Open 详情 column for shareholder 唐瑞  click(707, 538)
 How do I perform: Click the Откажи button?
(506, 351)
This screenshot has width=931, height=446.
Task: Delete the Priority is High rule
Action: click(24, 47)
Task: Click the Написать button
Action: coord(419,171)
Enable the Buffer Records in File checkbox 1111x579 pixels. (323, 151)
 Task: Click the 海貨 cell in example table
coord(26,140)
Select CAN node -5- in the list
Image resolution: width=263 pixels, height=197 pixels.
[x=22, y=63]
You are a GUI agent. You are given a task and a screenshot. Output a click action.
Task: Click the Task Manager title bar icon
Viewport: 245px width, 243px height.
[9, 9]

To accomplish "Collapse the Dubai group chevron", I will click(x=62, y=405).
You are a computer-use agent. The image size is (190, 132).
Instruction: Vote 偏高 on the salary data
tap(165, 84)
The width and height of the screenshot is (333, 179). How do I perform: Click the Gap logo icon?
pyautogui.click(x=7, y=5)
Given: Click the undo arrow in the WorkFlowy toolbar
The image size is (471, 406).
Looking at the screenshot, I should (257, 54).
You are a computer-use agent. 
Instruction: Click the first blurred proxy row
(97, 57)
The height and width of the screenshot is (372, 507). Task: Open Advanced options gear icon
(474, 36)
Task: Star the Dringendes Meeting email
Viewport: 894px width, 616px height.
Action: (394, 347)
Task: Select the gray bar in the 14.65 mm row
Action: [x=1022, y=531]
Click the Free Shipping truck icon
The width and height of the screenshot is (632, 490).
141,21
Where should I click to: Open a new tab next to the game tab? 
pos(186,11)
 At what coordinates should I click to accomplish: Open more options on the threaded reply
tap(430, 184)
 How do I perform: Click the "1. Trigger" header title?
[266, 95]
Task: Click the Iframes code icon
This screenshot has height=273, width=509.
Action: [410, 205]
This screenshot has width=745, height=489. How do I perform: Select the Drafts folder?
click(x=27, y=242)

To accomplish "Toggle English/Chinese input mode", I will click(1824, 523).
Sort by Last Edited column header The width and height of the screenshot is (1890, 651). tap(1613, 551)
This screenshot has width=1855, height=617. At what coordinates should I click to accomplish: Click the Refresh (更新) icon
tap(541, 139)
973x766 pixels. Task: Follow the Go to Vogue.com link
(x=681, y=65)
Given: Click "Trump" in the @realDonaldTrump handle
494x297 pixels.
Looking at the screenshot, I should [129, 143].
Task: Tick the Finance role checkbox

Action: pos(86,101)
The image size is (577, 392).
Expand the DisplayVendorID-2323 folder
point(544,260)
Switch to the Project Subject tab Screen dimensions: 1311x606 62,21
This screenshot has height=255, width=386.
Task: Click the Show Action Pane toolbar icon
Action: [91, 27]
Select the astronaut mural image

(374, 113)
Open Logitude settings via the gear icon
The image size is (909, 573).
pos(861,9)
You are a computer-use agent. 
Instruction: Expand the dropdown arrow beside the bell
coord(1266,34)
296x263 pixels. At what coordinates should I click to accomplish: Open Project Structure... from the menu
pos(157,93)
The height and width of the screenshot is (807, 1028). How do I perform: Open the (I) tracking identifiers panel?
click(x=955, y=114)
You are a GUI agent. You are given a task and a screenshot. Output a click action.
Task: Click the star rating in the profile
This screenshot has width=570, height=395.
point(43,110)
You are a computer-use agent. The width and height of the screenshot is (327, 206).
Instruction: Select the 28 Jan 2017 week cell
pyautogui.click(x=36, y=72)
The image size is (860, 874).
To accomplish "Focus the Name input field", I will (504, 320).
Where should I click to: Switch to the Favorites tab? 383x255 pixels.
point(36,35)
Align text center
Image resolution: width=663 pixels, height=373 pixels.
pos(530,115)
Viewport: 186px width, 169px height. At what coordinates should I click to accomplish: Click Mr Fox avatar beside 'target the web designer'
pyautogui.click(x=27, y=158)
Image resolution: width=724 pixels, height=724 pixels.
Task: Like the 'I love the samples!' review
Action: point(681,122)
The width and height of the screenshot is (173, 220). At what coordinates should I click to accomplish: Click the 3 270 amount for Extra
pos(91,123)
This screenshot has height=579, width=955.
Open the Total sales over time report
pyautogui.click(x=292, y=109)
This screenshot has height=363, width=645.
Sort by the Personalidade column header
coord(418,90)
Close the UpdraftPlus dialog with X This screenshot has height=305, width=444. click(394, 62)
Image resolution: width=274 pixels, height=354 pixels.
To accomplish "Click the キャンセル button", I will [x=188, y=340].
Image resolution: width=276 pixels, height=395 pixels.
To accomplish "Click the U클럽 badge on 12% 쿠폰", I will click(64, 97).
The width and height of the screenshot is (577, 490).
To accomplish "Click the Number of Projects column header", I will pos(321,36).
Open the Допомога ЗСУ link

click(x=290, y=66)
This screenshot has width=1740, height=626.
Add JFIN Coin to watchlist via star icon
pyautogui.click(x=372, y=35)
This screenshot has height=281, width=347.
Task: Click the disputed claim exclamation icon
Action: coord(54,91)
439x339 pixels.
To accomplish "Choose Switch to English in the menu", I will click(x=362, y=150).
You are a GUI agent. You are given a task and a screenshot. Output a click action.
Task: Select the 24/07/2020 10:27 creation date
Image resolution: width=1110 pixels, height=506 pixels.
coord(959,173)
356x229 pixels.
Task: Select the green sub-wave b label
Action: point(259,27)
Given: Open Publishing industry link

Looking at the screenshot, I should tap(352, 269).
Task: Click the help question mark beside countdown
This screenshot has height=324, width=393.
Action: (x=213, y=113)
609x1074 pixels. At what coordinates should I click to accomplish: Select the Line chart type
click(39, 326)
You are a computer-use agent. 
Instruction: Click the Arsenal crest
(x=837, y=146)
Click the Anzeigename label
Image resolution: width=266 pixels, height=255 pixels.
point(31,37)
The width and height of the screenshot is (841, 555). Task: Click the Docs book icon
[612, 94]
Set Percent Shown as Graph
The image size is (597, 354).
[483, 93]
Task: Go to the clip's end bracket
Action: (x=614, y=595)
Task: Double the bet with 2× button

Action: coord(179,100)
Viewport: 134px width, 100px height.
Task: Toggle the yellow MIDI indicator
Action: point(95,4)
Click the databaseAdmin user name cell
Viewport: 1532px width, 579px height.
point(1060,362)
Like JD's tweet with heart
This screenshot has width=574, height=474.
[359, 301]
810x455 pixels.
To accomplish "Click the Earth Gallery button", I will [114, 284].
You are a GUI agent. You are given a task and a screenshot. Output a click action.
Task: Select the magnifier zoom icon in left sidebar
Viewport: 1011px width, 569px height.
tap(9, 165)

--------------------------------

WHAT IS EXPECTED: Restate the whole listing exactly.

ANSWER FOR THIS EXERCISE:
Open 详情 column for shareholder 唐瑞  click(707, 538)
 How do I perform: Click the Откажи button?
(506, 351)
This screenshot has width=931, height=446.
Task: Delete the Priority is High rule
Action: click(24, 47)
Task: Click the Написать button
Action: coord(419,171)
Enable the Buffer Records in File checkbox 1111x579 pixels. (323, 151)
 Task: Click the 海貨 cell in example table
coord(26,140)
Select CAN node -5- in the list
Image resolution: width=263 pixels, height=197 pixels.
[x=22, y=63]
You are a GUI agent. You are given a task and a screenshot. Output a click action.
Task: Click the Task Manager title bar icon
Viewport: 245px width, 243px height.
[9, 9]

To accomplish "Collapse the Dubai group chevron", I will click(x=62, y=405).
You are a computer-use agent. The image size is (190, 132).
Instruction: Vote 偏高 on the salary data
tap(165, 84)
The width and height of the screenshot is (333, 179). How do I perform: Click the Gap logo icon?
pyautogui.click(x=7, y=5)
Given: Click the undo arrow in the WorkFlowy toolbar
The image size is (471, 406).
Looking at the screenshot, I should (257, 54).
You are a computer-use agent. 
Instruction: Click the first blurred proxy row
(97, 57)
The height and width of the screenshot is (372, 507). Task: Open Advanced options gear icon
(474, 36)
Task: Star the Dringendes Meeting email
Viewport: 894px width, 616px height.
Action: (394, 347)
Task: Select the gray bar in the 14.65 mm row
Action: [x=1022, y=531]
Click the Free Shipping truck icon
The width and height of the screenshot is (632, 490).
141,21
Where should I click to: Open a new tab next to the game tab? 
pos(186,11)
 At what coordinates should I click to accomplish: Open more options on the threaded reply
tap(430, 184)
 How do I perform: Click the "1. Trigger" header title?
[266, 95]
Task: Click the Iframes code icon
This screenshot has height=273, width=509.
Action: [410, 205]
This screenshot has width=745, height=489. How do I perform: Select the Drafts folder?
click(x=27, y=242)

To accomplish "Toggle English/Chinese input mode", I will click(1824, 523).
Sort by Last Edited column header The width and height of the screenshot is (1890, 651). tap(1613, 551)
This screenshot has width=1855, height=617. At what coordinates should I click to accomplish: Click the Refresh (更新) icon
tap(541, 139)
973x766 pixels. Task: Follow the Go to Vogue.com link
(x=681, y=65)
Given: Click "Trump" in the @realDonaldTrump handle
494x297 pixels.
Looking at the screenshot, I should [129, 143].
Task: Tick the Finance role checkbox

Action: pos(86,101)
The image size is (577, 392).
Expand the DisplayVendorID-2323 folder
point(544,260)
Switch to the Project Subject tab Screen dimensions: 1311x606 62,21
This screenshot has height=255, width=386.
Task: Click the Show Action Pane toolbar icon
Action: [91, 27]
Select the astronaut mural image

(374, 113)
Open Logitude settings via the gear icon
The image size is (909, 573).
pos(861,9)
You are a computer-use agent. 
Instruction: Expand the dropdown arrow beside the bell
coord(1266,34)
296x263 pixels. At what coordinates should I click to accomplish: Open Project Structure... from the menu
pos(157,93)
The height and width of the screenshot is (807, 1028). How do I perform: Open the (I) tracking identifiers panel?
click(x=955, y=114)
You are a GUI agent. You are given a task and a screenshot. Output a click action.
Task: Click the star rating in the profile
This screenshot has width=570, height=395.
point(43,110)
You are a computer-use agent. The width and height of the screenshot is (327, 206).
Instruction: Select the 28 Jan 2017 week cell
pyautogui.click(x=36, y=72)
The image size is (860, 874).
To accomplish "Focus the Name input field", I will (504, 320).
Where should I click to: Switch to the Favorites tab? 383x255 pixels.
point(36,35)
Align text center
Image resolution: width=663 pixels, height=373 pixels.
pos(530,115)
Viewport: 186px width, 169px height. At what coordinates should I click to accomplish: Click Mr Fox avatar beside 'target the web designer'
pyautogui.click(x=27, y=158)
Image resolution: width=724 pixels, height=724 pixels.
Task: Like the 'I love the samples!' review
Action: point(681,122)
The width and height of the screenshot is (173, 220). At what coordinates should I click to accomplish: Click the 3 270 amount for Extra
pos(91,123)
This screenshot has height=579, width=955.
Open the Total sales over time report
pyautogui.click(x=292, y=109)
This screenshot has height=363, width=645.
Sort by the Personalidade column header
coord(418,90)
Close the UpdraftPlus dialog with X This screenshot has height=305, width=444. click(394, 62)
Image resolution: width=274 pixels, height=354 pixels.
To accomplish "Click the キャンセル button", I will [x=188, y=340].
Image resolution: width=276 pixels, height=395 pixels.
To accomplish "Click the U클럽 badge on 12% 쿠폰", I will click(64, 97).
The width and height of the screenshot is (577, 490).
To accomplish "Click the Number of Projects column header", I will pos(321,36).
Open the Допомога ЗСУ link

click(x=290, y=66)
This screenshot has width=1740, height=626.
Add JFIN Coin to watchlist via star icon
pyautogui.click(x=372, y=35)
This screenshot has height=281, width=347.
Task: Click the disputed claim exclamation icon
Action: coord(54,91)
439x339 pixels.
To accomplish "Choose Switch to English in the menu", I will click(x=362, y=150).
You are a GUI agent. You are given a task and a screenshot. Output a click action.
Task: Select the 24/07/2020 10:27 creation date
Image resolution: width=1110 pixels, height=506 pixels.
coord(959,173)
356x229 pixels.
Task: Select the green sub-wave b label
Action: point(259,27)
Given: Open Publishing industry link

Looking at the screenshot, I should tap(352, 269).
Task: Click the help question mark beside countdown
This screenshot has height=324, width=393.
Action: (x=213, y=113)
609x1074 pixels. At what coordinates should I click to accomplish: Select the Line chart type
click(39, 326)
You are a computer-use agent. 
Instruction: Click the Arsenal crest
(x=837, y=146)
Click the Anzeigename label
Image resolution: width=266 pixels, height=255 pixels.
point(31,37)
The width and height of the screenshot is (841, 555). Task: Click the Docs book icon
[612, 94]
Set Percent Shown as Graph
The image size is (597, 354).
[483, 93]
Task: Go to the clip's end bracket
Action: (x=614, y=595)
Task: Double the bet with 2× button

Action: coord(179,100)
Viewport: 134px width, 100px height.
Task: Toggle the yellow MIDI indicator
Action: point(95,4)
Click the databaseAdmin user name cell
Viewport: 1532px width, 579px height.
point(1060,362)
Like JD's tweet with heart
This screenshot has width=574, height=474.
[359, 301]
810x455 pixels.
To accomplish "Click the Earth Gallery button", I will [114, 284].
You are a GUI agent. You are given a task and a screenshot. Output a click action.
Task: Select the magnifier zoom icon in left sidebar
Viewport: 1011px width, 569px height.
tap(9, 165)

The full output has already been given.